Apple warns billions of users of actively exploited zero-day vulnerability
In case you didn’t read the subhead, if you have an iPhone, iPad, or Mac, you need to update it right now. Apple has released iOS and iPadOS 17.1.2, macOS Sonoma 14.1.2, and Safari 17.1 for macOS Monterey and macOS Ventura to patch two extremely critical WebKit flaws affecting Safari on the Mac and every browser on the iPhone and iPad.

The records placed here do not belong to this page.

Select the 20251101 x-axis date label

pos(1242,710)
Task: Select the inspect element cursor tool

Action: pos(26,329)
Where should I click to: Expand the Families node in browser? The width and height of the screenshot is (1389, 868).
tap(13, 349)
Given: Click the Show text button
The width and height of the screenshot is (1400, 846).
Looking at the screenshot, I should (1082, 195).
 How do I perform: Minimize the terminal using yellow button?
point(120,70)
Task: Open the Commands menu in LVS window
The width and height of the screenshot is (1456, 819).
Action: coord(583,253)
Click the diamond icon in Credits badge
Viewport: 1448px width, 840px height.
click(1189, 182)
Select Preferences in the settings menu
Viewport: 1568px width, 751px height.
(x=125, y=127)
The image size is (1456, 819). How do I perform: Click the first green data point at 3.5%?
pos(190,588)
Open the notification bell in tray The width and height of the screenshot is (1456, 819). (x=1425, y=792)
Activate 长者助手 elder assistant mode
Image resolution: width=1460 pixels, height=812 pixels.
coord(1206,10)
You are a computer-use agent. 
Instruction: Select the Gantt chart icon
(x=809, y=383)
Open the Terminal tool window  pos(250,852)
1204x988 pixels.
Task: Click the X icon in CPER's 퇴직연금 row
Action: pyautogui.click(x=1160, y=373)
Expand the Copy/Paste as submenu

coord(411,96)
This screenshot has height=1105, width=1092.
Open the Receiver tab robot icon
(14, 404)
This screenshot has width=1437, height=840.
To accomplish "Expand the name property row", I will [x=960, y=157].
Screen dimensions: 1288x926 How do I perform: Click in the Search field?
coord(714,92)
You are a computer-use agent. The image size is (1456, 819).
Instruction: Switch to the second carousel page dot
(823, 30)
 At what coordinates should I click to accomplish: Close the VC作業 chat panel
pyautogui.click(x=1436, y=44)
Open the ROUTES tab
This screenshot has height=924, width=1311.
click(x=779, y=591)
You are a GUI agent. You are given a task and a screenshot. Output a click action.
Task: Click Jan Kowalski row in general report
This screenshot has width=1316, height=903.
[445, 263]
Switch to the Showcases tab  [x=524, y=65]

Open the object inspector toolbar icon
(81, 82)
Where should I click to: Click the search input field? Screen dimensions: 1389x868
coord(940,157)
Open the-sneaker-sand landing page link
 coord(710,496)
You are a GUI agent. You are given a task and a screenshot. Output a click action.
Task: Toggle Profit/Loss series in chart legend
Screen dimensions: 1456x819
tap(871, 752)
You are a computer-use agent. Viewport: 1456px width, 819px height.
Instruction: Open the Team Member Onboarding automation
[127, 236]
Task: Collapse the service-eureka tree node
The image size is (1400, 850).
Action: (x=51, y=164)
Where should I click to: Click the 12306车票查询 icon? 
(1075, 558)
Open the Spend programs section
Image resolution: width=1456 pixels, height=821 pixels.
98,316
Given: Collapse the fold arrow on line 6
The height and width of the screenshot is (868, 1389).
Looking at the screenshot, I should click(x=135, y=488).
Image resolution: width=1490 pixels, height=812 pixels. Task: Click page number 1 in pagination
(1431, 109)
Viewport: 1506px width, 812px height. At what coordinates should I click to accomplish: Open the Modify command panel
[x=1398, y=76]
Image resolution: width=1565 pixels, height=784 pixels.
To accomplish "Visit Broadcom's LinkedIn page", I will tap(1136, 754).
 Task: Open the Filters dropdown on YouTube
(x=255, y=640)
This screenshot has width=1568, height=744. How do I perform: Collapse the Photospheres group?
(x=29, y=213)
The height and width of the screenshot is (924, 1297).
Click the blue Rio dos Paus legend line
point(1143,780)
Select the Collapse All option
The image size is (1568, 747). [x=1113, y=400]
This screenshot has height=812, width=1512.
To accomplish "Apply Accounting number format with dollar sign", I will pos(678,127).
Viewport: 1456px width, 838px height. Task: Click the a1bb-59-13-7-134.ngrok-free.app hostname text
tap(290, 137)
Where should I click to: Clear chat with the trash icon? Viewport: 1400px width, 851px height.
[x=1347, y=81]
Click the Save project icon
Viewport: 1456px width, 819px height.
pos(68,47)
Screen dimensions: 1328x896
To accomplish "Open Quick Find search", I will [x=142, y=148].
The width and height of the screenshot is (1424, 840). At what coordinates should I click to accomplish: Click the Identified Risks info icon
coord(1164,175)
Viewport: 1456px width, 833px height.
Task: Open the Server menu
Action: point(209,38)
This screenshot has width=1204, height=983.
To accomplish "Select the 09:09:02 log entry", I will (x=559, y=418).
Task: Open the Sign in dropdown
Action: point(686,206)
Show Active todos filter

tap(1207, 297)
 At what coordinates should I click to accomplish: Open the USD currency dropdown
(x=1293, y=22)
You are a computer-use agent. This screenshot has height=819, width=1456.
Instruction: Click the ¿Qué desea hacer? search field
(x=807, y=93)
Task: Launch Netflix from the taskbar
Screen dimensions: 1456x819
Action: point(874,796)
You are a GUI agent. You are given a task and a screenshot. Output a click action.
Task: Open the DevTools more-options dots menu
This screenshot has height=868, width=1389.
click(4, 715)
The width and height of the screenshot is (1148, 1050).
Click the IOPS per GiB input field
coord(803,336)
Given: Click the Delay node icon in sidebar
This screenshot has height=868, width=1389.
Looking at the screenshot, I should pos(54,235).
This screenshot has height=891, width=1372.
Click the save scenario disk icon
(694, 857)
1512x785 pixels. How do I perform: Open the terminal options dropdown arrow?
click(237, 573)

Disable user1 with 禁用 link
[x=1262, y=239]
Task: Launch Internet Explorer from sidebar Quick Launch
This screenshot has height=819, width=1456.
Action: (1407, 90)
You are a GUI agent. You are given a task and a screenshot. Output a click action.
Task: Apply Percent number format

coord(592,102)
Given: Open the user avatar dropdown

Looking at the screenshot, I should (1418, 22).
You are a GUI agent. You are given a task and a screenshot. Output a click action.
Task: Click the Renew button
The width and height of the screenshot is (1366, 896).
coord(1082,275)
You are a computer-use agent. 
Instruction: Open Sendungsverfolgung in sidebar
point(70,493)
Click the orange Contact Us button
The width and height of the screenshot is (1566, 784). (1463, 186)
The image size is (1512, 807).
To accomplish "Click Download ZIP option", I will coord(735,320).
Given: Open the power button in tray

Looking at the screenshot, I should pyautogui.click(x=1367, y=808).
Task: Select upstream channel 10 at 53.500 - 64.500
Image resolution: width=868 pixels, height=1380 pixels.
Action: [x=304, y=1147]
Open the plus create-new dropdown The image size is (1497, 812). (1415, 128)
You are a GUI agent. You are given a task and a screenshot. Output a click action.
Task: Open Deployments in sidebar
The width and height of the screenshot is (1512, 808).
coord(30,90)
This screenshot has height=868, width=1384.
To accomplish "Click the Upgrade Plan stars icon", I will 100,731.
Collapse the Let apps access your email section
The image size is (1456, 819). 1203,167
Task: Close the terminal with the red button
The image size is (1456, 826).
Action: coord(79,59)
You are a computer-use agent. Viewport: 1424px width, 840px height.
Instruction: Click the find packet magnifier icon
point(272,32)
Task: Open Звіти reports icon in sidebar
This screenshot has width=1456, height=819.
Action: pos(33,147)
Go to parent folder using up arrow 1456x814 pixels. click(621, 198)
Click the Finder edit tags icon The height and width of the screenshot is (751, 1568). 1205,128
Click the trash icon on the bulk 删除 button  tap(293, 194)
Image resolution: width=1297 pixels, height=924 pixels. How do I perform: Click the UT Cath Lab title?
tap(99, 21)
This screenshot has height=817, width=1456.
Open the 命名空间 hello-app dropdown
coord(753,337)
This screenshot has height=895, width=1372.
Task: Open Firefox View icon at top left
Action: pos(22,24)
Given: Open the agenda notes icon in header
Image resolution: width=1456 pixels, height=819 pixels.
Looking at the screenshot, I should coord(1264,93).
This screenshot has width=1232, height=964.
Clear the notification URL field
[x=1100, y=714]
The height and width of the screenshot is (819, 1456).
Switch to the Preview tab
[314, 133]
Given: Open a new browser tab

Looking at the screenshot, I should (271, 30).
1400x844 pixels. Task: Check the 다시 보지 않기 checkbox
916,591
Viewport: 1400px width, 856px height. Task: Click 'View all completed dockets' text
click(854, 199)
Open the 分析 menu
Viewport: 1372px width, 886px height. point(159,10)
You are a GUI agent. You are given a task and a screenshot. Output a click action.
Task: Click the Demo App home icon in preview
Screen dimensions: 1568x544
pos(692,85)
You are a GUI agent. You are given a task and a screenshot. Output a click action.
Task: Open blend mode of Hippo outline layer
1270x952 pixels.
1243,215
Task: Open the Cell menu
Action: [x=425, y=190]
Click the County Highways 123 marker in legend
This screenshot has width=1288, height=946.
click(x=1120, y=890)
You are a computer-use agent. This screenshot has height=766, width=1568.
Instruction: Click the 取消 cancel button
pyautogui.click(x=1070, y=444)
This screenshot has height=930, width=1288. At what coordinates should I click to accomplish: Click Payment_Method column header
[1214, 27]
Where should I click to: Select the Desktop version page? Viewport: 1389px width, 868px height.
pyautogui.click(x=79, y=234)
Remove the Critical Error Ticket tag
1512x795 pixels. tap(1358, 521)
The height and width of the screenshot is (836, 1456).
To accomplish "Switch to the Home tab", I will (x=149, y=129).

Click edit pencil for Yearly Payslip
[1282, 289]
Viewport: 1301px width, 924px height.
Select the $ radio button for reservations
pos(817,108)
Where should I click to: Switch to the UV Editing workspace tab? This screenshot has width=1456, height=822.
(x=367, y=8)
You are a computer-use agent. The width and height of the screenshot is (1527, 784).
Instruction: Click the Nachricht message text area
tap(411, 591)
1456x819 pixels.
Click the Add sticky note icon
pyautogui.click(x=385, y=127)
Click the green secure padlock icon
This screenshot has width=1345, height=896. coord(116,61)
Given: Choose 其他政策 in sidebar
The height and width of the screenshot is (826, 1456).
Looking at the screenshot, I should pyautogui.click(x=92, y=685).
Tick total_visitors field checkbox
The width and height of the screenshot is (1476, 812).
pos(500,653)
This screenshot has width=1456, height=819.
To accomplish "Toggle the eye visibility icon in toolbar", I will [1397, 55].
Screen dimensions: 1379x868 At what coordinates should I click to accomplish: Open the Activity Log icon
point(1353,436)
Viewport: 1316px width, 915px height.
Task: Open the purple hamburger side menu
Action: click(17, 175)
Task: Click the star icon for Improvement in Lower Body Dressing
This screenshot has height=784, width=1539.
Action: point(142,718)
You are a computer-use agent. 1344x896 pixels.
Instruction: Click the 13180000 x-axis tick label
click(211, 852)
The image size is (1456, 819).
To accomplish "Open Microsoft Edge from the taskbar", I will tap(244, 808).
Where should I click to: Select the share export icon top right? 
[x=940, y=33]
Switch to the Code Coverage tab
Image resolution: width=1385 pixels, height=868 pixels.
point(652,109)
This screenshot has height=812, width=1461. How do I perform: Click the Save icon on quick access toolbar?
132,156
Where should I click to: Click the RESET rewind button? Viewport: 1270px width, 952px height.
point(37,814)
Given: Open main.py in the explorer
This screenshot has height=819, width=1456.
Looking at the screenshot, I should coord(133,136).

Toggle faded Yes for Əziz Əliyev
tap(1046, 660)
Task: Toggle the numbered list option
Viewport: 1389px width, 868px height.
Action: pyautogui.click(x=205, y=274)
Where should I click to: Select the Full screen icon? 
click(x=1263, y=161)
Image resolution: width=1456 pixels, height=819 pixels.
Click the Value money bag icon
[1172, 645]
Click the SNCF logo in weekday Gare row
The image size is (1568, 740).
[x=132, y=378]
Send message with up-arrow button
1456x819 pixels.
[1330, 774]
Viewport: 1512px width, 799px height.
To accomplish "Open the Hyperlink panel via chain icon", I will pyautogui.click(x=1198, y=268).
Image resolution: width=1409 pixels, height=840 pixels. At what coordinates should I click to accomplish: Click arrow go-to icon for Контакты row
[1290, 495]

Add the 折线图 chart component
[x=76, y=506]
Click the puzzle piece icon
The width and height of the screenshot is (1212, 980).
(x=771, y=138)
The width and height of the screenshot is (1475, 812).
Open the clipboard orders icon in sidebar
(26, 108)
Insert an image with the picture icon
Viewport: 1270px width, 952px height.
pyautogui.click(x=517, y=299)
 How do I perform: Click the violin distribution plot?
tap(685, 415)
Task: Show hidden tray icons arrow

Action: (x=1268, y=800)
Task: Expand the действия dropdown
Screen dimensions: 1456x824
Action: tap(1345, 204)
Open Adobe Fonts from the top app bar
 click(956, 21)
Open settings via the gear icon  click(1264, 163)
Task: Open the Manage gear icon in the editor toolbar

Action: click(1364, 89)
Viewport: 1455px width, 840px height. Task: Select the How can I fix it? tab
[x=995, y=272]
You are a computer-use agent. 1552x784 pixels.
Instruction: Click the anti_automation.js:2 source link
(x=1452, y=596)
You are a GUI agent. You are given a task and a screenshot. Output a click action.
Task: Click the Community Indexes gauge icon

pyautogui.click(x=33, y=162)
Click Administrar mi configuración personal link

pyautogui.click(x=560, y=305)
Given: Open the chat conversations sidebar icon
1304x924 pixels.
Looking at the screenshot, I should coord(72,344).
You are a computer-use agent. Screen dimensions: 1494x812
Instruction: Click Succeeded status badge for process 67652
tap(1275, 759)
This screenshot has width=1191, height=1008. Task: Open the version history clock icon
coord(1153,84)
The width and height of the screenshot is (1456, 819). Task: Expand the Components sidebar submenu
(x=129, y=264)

Apple reports that the zero-day (meaning it was previously unknown to users and security researchers) “may have been exploited against versions of iOS before iOS 16.7.1,” which only arrived in November to fix a separate zero-day flaw. It’s unclear whether any instances of the vulnerability being exploited on the Mac have been recorded. It’s the 20th zero-day patch issued by Apple in 2023.
Apple is also working on watchOS 10.2 and tvOS 17.2, which will presumably arrive within a week or two and contain the same patch. Both fixes affect WebKit and were discovered by Clément Lecigne of Google’s Threat Analysis Group:
WebKit (CVE-2023-42916)
Impact: Processing web content may disclose sensitive information. Apple is aware of a report that this issue may have been exploited against versions of iOS before iOS 16.7.1.
Description: An out-of-bounds read was addressed with improved input validation.
WebKit (CVE-2023-42917)
Impact: Processing web content may lead to arbitrary code execution. Apple is aware of a report that this issue may have been exploited against versions of iOS before iOS 16.7.1.
Description: A memory corruption vulnerability was addressed with improved locking.
Earlier this week, Google also issued an emergency update for Chrome on Mac, which patches seven security flaws, at least one of which has been known to have been exploited in the wild.
To update your device, head over to Settings (iPhone or iPad) or System Settings (Mac), then General and Software Update. On older Macs, go to System Preferences, then Software Update.